Bazen abuk, subuk beyanat verenlerde var, içlerindeki arzu ve isteklerini dolaylı olarak dillendiriyorlar, anlaşılmayacağı zannına kapılıyorlar ama yanılıyorlar. Devlet her saniyenin kontrolünü temin etmekte, an be an durumu takip etmekte, olumsuz bir durumun zuhurunda gerekeni yapmaktan geri durmaz, devletle şaka, oyun olmaz.
Sovyetler malum sıcak denizlere inme gayesinden asla vazgeçmemiş hatta bugün yerine alan Rusya dahi bundan asla geri adım atmamıştır, bu sebeple Afrika’da devamlı surette kendine sömürge bulmuş, 1986 yılında Libya’nın kabarık suç dosyalarına cevap vermek için ABD ikaz etmiş ancak Sovyet deniz kuvvetleri Libya körfezine demir atarak caydırıcılık özelliğini kullanmak istemiş, Libya’nın hamiliğine soyunmuş, yani sırt sıvazlamış, ancak ABD nin kararlı tutumu körfezde bulunan gemilerin çekilmesine, yani Libya’nın bombalanmasına müsaade etmiştir.
Emperyalizm her zaman çıkarları üzerine dostluklar kurar ve zayıf hissederse kayıp vermeden sessizce geri adım atar, yani kullanılır işi bitince sifonu çeker. Kuzey Irak’ta referandum yapılması; önce yeşil ışık yakan ABD sonrasında iptalini istemiş ve sahip çıkmamıştır. Bu örnekleri çoğaltmak mümkündür.
Dün Marksist Leninist tavır takınanlar, bugün batının güdümünde onların kuklası olmuş vaziyette, yarın öksüz ve kimsesiz bırakılacaklarının hesabını yapmamaktadır, ancak ne hikmettir tarih tekerrür etmektedir, yine kendi, kendilerine kalacaklar ve artık bir yerlere intisap edeceklerdir, kaçınılmaz son. Her devirde azınlıklara özgürlük, devlet olma vaatleri verilir ancak hedef varılıncaya kadar, kendi insanını zayi etmeden zirveye çıkınca verdikleri sözleri unutur, o piyonlar meydanda sahipsiz kalırlar.

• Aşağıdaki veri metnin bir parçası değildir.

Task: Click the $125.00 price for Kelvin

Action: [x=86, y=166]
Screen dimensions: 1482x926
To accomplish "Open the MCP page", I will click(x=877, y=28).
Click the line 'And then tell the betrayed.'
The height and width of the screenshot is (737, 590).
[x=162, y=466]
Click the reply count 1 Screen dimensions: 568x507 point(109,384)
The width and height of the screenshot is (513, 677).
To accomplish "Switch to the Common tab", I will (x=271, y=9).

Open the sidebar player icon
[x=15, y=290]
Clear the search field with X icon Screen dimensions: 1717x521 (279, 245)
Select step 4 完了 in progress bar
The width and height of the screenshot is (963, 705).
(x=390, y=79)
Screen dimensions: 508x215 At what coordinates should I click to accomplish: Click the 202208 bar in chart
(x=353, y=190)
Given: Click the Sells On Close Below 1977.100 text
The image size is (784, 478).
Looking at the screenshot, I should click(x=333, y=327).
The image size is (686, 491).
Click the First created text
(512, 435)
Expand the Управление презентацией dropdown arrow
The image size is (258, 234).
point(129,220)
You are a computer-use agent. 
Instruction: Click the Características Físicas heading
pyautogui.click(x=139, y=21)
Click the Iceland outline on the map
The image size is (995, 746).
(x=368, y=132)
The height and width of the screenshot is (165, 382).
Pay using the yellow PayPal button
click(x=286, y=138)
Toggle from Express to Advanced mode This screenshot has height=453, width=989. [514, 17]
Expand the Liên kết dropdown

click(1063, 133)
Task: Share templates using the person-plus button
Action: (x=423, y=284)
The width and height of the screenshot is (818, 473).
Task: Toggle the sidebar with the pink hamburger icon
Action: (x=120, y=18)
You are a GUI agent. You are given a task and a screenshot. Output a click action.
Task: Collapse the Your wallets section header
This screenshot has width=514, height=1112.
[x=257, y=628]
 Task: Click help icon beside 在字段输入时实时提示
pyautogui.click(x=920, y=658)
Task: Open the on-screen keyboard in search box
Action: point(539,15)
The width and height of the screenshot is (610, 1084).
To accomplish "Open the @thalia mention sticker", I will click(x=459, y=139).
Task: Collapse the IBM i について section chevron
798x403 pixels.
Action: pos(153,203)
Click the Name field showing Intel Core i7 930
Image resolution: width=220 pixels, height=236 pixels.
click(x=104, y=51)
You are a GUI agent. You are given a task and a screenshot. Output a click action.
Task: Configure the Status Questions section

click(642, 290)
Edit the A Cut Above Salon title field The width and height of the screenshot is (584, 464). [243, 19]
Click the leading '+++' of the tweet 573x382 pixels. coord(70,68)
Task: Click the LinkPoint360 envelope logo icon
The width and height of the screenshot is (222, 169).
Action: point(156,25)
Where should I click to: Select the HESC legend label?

Dün Marksist, Leninist rota çizenler güncel halleri ile ABD yamağı olmuşlar o enternasyonal marşı unutulmuş, birlikte aynı sofrada kaşık sallamaktalar. Yer yüzünde süper güçler her daim kendi çıkarları üzerine oyun kurarlar ve sahnelerler, sadece rol verilenler garip, gurabadır, güncel olarak Ukrayna göz önündedir, yardım ediyor ancak yeraltı zenginliklerini gasp etme gayreti hasıl oluyor, sırtlarını bunlara dayayıp efelik yapanlar ellerine verilen balonların uçmadığını anlamaları iş işten geçtikten sonra idrak ediyorlar, bu geri dönüşü olmayan yola girmek demektir.
Ey aklı evveller yıkmaya çalıştığınız ülke size el uzatmış şartsız kabul edip sunulan bu fırsattan istifade edin, aksi sahibiniz olarak gözükenin dahi desteklerini çekeceğini güncel hadiselerden hisse kapa bilirsiniz. Başkalarının istek, arzu ve talepleri doğrultusunda hareket edenlerin iş bitiminde kontratında sona ereceğini iyi bilmeli.
‘’ Ey gönül, dünya ile olan bağını sıkı tutma. Sen avare bir konuksun, bu yıkılmış konakta.’’ (Fuzuli)
Ramazanı şerifiniz hayırlara vesile olsun.